WORK INSTRUCTIONS:
Collect every line of the material below that contains the string "screenshot", treating uppercase and lowercase as distinct.
┏━━
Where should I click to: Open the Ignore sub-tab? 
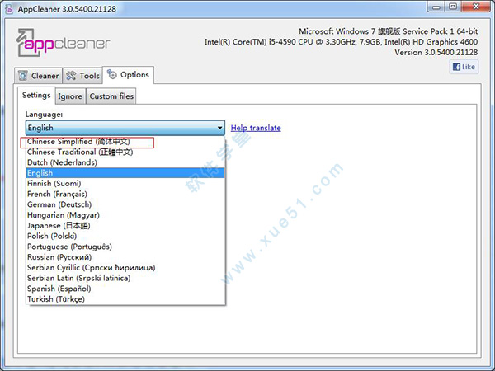pyautogui.click(x=69, y=96)
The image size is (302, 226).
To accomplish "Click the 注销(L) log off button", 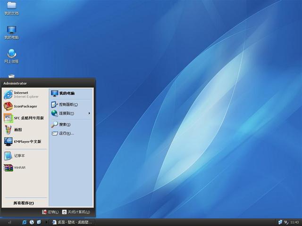I will point(50,212).

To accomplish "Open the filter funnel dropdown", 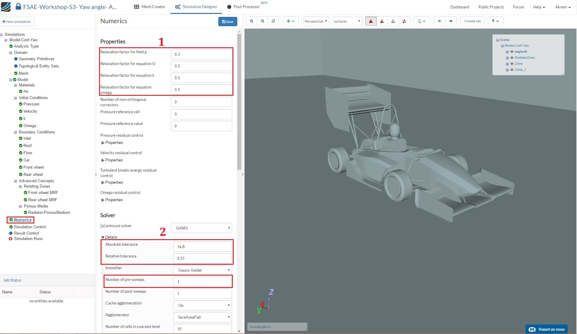I will coord(495,21).
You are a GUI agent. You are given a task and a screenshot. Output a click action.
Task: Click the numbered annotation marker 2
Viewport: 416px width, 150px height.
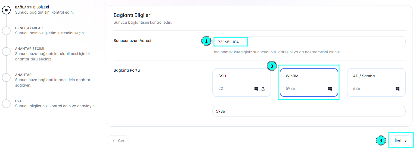tap(272, 66)
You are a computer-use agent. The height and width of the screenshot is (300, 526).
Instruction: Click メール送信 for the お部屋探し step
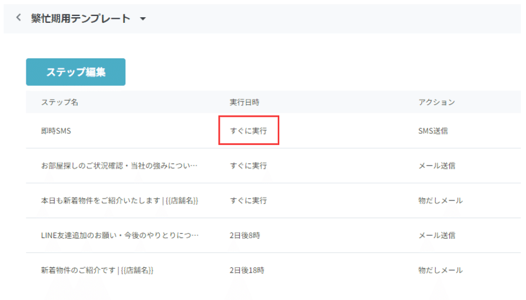click(x=437, y=166)
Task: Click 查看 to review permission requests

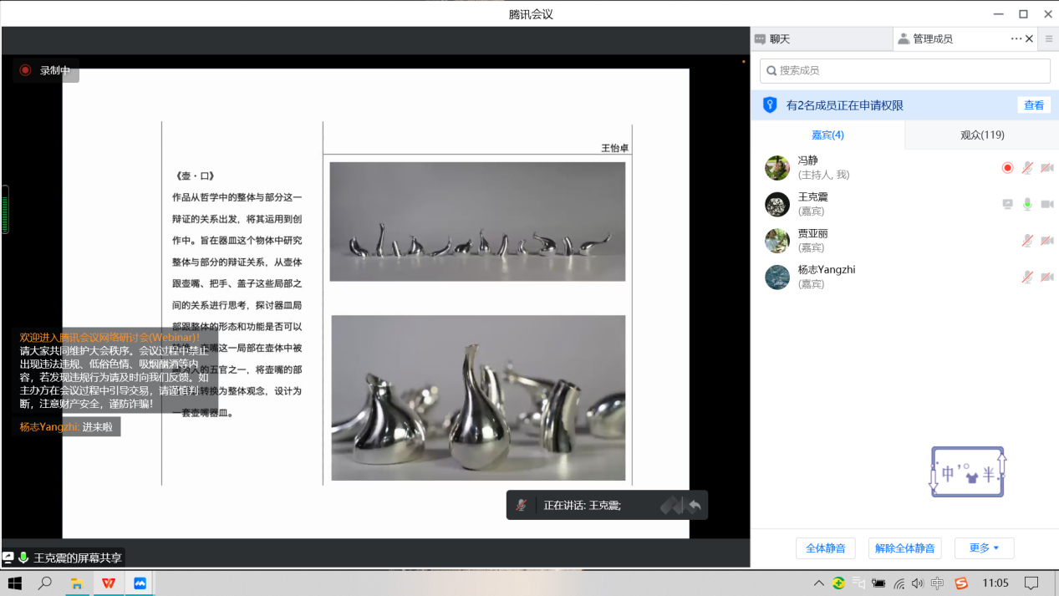Action: click(1034, 105)
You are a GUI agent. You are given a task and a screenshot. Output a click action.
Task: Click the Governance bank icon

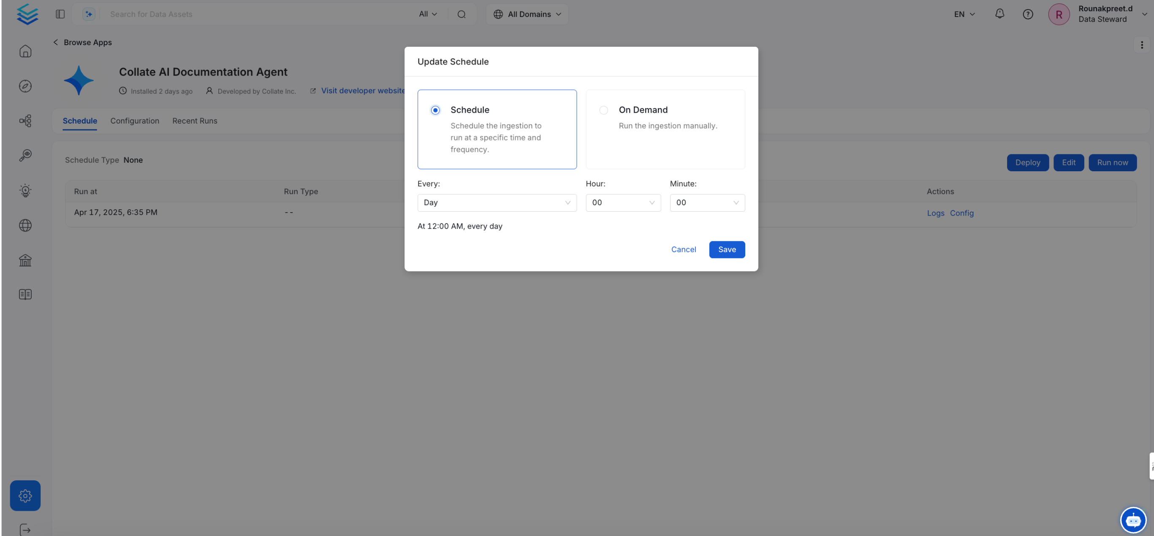click(x=25, y=260)
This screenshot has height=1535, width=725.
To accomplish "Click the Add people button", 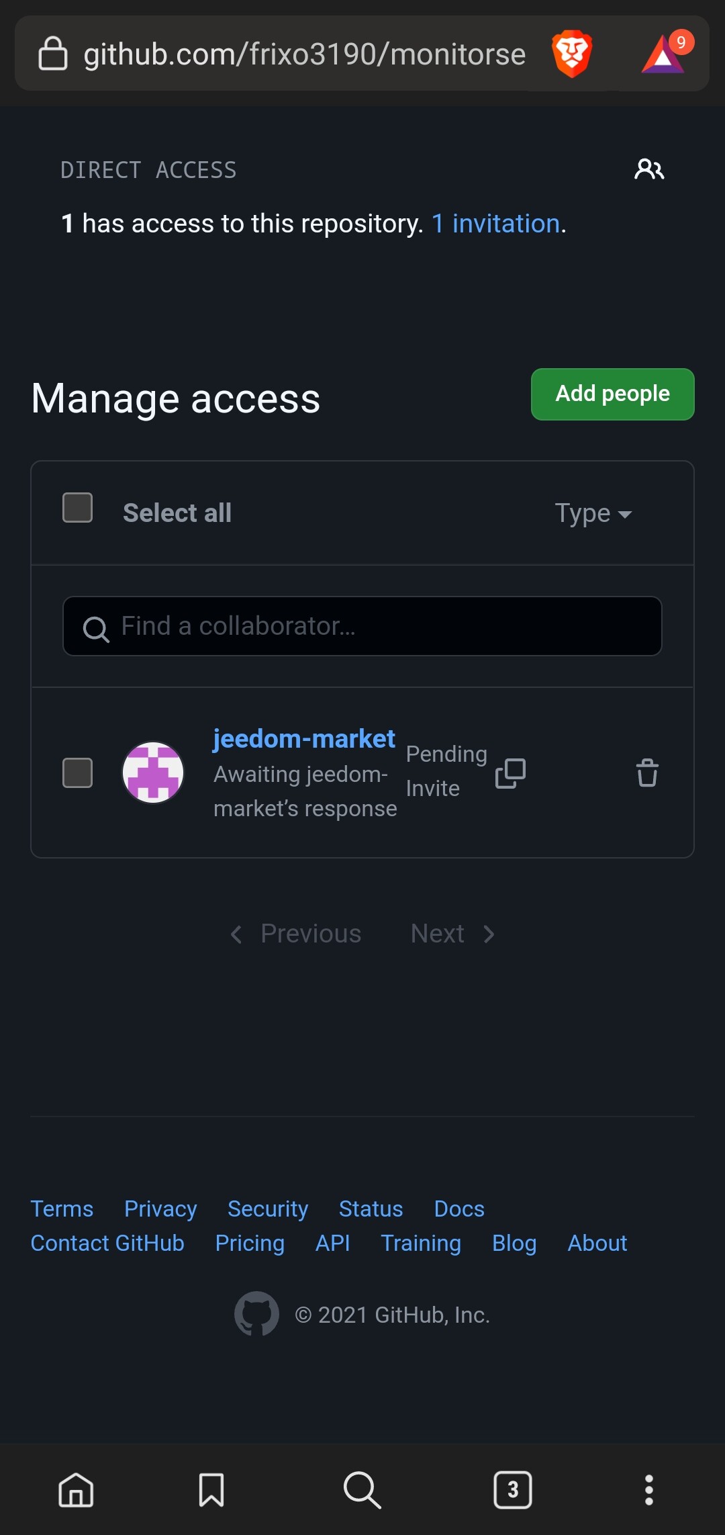I will (613, 394).
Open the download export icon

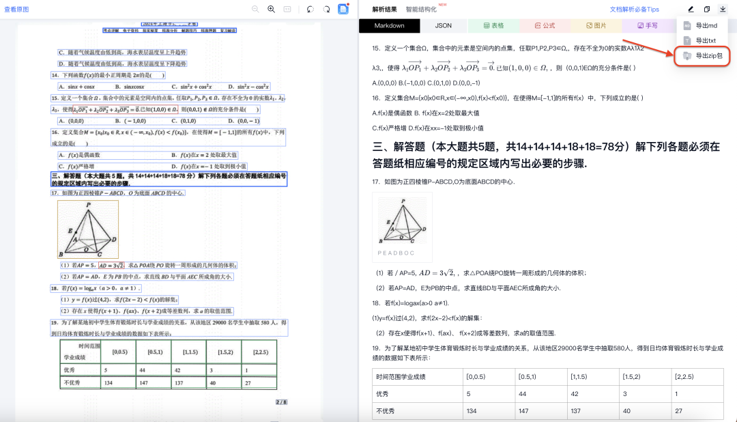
┗━━
RESULT OF THE TASK:
You are a GUI agent. You are given a task and a screenshot. Output a click action.
You are a computer-use agent. The height and width of the screenshot is (300, 526).
You are a GUI agent. You are given a task and a screenshot. Output a click action.
This screenshot has height=1535, width=725.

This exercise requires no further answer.